*** SELECTED EXCERPT ***

I checked the wheel gauge with a National Model Rail-road Association (NMRA) standards gauge, and made sure the wheels rolled freely with no wobble. Then I used my Micro-Trains coupler height gauge to check the coupler height and make sure the uncoupling pins cleared the tops of the rails.
The cars felt heavy in my hand, and I had read somewhere that they weighed slightly more than the NMRA standard. That’s a good thing. Tank cars are usually too light, and that’s a tough problem to address. The tank is usually made in two halves, top and bottom, and it’s difficult to separate them without damaging the car. If they fight me too hard, I just surrender.
If I do get the halves separated, the bottom half usually holds a weight that fills it almost entirely, meaning any weight you add will be above the center of gravity, and tank cars are top-heavy to begin with, simply because they are cylinders rather than boxes. Anyway, the weight on these cars was fine, so I could put them on the track and start test running, just a few at first, and then adding on gradually.
One problem turned up right away. With the rubber hoses connected between cars, I could run only seven or eight before they began derailing because of the demands that my 18″-radius curves and 2.5 percent grades put on the equipment.

*** End of SELECTED EXCERPT ***
*** RECORDS PROVIDED ***

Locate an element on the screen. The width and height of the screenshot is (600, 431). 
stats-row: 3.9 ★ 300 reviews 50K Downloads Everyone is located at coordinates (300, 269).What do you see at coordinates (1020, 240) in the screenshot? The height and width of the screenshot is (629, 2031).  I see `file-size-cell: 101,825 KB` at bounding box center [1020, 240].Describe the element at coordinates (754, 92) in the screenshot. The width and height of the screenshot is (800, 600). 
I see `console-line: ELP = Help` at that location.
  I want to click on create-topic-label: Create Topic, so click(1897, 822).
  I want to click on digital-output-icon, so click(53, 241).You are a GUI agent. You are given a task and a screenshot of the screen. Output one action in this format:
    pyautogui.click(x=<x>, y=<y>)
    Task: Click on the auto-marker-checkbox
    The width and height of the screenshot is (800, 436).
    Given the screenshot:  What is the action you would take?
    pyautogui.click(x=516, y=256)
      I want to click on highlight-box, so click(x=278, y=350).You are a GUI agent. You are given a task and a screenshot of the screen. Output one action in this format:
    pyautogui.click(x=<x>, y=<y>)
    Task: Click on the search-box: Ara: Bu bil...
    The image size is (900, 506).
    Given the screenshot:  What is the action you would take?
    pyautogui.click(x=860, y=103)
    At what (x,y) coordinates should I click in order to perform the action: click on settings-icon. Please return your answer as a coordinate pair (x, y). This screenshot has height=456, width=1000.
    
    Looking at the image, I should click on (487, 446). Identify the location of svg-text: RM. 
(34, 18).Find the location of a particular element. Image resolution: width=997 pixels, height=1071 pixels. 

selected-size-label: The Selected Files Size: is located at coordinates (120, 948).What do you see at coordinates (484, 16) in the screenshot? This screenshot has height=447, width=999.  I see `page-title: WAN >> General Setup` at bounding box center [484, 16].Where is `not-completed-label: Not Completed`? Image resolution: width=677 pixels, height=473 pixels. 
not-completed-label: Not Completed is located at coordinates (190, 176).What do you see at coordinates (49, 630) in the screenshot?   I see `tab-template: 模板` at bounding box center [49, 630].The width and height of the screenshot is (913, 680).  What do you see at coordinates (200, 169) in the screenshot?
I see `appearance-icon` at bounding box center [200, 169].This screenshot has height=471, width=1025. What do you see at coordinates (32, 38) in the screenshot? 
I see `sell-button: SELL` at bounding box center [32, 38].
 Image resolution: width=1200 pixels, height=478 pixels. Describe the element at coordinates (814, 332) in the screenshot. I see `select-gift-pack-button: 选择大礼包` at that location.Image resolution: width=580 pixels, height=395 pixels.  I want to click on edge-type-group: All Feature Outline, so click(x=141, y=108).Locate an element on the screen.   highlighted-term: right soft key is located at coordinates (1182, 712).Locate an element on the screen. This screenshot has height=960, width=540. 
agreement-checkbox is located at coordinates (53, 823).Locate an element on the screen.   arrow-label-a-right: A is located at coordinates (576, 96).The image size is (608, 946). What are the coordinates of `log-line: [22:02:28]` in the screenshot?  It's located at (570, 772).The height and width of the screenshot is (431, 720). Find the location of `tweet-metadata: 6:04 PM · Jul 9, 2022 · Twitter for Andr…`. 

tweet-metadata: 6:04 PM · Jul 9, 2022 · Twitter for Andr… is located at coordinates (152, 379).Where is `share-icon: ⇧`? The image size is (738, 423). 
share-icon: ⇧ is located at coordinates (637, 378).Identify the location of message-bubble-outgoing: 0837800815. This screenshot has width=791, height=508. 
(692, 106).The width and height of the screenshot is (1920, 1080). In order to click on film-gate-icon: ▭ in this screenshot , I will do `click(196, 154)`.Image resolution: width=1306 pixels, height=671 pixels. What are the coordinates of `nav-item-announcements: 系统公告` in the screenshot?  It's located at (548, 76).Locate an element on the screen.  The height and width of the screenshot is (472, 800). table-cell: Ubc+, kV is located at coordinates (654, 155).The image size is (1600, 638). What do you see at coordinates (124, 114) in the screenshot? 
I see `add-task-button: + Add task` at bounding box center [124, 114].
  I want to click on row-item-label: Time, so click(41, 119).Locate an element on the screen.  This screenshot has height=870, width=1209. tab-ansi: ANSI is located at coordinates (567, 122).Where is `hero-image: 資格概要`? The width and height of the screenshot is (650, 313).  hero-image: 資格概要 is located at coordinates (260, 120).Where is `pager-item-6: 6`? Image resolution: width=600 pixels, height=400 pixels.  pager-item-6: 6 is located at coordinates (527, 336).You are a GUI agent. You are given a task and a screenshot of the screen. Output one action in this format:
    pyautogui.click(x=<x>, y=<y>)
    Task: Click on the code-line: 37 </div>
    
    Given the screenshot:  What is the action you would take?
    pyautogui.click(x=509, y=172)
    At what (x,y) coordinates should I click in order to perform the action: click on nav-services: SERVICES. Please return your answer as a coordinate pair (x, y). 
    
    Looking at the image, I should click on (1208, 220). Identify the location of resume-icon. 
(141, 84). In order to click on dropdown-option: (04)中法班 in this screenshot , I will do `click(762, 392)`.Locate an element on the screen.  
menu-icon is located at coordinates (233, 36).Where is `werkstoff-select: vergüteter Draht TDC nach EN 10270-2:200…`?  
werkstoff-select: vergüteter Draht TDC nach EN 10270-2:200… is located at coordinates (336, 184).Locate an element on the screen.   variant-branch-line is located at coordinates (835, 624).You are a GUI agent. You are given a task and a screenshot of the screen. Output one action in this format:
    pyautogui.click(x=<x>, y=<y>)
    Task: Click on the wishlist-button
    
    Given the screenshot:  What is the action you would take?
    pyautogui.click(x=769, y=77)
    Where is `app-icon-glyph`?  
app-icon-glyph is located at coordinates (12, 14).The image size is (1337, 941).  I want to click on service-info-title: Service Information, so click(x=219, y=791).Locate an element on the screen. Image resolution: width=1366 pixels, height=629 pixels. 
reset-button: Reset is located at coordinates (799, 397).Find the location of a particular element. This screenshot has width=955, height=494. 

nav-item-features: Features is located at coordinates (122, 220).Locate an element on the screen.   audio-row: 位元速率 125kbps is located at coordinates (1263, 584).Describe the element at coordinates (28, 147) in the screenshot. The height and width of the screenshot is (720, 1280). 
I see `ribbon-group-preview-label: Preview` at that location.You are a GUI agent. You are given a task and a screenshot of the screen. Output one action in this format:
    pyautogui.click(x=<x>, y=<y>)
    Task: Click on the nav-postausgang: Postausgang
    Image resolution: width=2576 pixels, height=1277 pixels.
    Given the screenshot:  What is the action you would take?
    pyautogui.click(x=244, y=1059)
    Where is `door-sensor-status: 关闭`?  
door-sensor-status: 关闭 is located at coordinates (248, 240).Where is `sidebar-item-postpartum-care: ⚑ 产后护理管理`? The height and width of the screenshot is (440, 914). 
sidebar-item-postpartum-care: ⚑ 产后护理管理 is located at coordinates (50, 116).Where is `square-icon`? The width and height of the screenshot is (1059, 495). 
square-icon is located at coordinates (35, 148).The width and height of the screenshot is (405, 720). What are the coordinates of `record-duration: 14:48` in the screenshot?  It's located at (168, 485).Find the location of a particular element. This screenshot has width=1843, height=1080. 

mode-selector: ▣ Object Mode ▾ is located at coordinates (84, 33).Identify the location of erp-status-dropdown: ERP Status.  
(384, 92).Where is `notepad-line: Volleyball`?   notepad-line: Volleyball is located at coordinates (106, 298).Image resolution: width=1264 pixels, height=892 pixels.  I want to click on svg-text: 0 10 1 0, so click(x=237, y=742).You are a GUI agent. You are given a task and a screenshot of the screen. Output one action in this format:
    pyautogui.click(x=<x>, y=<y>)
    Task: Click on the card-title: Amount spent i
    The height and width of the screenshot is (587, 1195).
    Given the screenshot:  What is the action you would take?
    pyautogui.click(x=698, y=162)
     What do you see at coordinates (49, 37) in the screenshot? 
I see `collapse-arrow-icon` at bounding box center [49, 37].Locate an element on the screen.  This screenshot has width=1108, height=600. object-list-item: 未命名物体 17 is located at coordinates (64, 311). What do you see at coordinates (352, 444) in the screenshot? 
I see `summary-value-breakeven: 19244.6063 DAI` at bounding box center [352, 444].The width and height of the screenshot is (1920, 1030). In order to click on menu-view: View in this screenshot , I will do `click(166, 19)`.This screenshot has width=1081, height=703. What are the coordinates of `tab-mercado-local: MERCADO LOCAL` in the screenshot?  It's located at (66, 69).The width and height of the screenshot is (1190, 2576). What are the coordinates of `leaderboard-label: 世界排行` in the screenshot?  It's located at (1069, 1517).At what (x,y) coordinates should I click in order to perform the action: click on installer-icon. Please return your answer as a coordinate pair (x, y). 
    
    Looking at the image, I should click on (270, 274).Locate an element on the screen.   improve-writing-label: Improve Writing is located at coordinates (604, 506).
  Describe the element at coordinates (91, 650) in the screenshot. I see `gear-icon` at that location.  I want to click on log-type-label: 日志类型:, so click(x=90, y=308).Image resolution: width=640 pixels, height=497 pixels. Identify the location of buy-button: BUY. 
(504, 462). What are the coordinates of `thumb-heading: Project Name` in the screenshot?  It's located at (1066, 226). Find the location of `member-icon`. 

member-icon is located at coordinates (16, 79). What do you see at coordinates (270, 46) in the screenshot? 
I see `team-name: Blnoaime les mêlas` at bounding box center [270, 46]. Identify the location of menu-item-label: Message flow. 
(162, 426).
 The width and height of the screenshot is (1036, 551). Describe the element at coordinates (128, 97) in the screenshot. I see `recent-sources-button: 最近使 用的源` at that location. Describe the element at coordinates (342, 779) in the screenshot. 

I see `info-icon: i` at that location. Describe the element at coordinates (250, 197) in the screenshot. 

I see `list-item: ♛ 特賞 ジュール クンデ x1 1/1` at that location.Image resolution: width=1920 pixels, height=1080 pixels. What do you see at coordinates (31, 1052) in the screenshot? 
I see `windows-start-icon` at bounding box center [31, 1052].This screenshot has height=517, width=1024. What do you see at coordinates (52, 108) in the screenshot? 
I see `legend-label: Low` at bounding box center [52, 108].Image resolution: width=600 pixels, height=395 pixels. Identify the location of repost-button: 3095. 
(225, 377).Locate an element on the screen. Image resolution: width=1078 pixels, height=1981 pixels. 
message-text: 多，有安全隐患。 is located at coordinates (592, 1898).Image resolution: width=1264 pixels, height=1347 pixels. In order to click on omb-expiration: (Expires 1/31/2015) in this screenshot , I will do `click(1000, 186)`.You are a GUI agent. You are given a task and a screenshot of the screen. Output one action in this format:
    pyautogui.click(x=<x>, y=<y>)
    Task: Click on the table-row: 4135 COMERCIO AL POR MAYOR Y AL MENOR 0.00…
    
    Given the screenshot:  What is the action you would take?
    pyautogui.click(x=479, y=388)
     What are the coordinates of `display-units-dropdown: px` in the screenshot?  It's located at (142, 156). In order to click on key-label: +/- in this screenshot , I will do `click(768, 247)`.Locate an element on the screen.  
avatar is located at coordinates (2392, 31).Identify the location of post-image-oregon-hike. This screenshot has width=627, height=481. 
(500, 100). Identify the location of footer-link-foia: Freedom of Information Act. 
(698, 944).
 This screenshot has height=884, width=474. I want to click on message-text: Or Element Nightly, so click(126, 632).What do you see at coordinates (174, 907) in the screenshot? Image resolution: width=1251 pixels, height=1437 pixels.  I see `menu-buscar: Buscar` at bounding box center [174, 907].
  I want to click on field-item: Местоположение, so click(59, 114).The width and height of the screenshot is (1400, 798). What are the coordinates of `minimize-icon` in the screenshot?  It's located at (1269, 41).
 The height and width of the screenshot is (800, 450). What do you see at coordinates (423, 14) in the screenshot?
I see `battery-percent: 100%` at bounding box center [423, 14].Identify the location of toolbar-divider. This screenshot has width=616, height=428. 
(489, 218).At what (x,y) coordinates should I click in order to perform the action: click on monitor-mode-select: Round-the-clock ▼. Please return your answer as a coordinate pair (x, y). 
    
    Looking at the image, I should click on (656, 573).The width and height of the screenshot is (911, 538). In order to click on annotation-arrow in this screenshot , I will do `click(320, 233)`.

*** End of RECORDS PROVIDED ***

- **USING THE INFORMATION**:
[1] In the tank car passage, what tool was used to check coupler height?
[2] From the tank car passage, extract the portion that opens with the words containing "I checked the" and closes with "of the rails.".
[3] Write what comes next in the tank car passage, picking up after its final sentence.

- **RESPONSES TO THE TASKS**:
[1] A Micro-Trains coupler height gauge.

[2]
I checked the wheel gauge with a National Model Rail-road Association (NMRA) standards gauge, and made sure the wheels rolled freely with no wobble. Then I used my Micro-Trains coupler height gauge to check the coupler height and make sure the uncoupling pins cleared the tops of the rails.

[3]
For now I’ll just run the train without the hoses until a solution pops into my head or somebody else’s. I read that Athearn is working on a second run with improved, softer hoses, and I hope they’ll offer them as a separate item for those of us who bought the earlier cars.
Hoses or not, I’m happy to have these distinctive and beautifully modeled cars.
The TankTrain was a signature sight on the Southern Pacific’s Tehachapi Pass in the 1980s, and the spittle would fly all over when the foamers (including me) would come out to watch it negotiate the Tehachapi Loop. I could hardly wait to replicate that sight on my own N scale model of the loop.
The rescue
But to get on with my story, I placed six TankTrain cars, along with four boxcars, behind an InterMountain SP tunnel motor and ran them up the pass, through the loop, and almost into Tehachapi before it stalled on dirty track. This surprised me, as I’d cleaned the track there only a few days before.
As it turned out, I had to clean all the track in Tehachapi before I could get through. At Monolith, I went under the freeway bridge and into the helix, which drops the trains 18″ and onto the lower deck. About halfway down the helix, the train stalled.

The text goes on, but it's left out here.